--- START Supplied data ---

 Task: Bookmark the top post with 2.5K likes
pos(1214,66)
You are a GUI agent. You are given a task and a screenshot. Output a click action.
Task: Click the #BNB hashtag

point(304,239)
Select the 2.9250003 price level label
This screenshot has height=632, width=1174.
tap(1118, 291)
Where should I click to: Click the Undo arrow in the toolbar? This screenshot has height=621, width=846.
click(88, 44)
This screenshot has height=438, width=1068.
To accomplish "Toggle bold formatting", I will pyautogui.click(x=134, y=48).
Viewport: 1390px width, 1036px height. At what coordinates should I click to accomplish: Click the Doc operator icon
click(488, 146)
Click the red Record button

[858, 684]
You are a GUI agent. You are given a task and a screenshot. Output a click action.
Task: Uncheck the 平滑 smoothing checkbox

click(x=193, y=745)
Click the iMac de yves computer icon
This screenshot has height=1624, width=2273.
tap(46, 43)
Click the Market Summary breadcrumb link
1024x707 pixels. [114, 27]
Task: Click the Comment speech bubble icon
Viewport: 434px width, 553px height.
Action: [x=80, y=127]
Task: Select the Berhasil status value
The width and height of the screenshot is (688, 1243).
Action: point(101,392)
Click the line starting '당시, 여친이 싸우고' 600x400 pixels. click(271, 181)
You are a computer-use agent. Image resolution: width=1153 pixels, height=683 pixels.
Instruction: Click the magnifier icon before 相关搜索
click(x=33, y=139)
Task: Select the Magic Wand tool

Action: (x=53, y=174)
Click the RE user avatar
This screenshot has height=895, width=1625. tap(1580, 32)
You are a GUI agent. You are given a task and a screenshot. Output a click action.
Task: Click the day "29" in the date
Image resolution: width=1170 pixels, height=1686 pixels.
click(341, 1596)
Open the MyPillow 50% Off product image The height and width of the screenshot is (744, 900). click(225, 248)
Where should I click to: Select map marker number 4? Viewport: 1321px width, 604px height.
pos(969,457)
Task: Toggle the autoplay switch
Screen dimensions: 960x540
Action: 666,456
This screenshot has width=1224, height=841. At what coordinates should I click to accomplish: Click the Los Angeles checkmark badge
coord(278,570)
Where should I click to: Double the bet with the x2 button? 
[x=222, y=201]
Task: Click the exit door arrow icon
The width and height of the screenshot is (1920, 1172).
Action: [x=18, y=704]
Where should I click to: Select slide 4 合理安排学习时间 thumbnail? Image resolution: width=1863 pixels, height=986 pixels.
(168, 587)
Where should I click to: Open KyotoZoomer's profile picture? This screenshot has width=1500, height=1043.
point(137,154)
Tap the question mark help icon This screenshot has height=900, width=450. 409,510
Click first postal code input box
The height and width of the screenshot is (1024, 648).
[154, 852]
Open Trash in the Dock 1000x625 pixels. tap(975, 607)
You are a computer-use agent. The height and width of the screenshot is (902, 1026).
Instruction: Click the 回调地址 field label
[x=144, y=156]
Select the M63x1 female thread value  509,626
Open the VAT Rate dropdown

--- END Supplied data ---

» **Required task**: Please rewrite the part of the listing that runs from its start through the line containing "tap(46, 43)", changing "toolbar" to "menu bar" and leaving everything else as it is. Give only those lines.

» **Answer for the task**:
 Task: Bookmark the top post with 2.5K likes
pos(1214,66)
You are a GUI agent. You are given a task and a screenshot. Output a click action.
Task: Click the #BNB hashtag

point(304,239)
Select the 2.9250003 price level label
This screenshot has height=632, width=1174.
tap(1118, 291)
Where should I click to: Click the Undo arrow in the menu bar? This screenshot has height=621, width=846.
click(88, 44)
This screenshot has height=438, width=1068.
To accomplish "Toggle bold formatting", I will pyautogui.click(x=134, y=48).
Viewport: 1390px width, 1036px height. At what coordinates should I click to accomplish: Click the Doc operator icon
click(488, 146)
Click the red Record button

[858, 684]
You are a GUI agent. You are given a task and a screenshot. Output a click action.
Task: Uncheck the 平滑 smoothing checkbox

click(x=193, y=745)
Click the iMac de yves computer icon
This screenshot has height=1624, width=2273.
tap(46, 43)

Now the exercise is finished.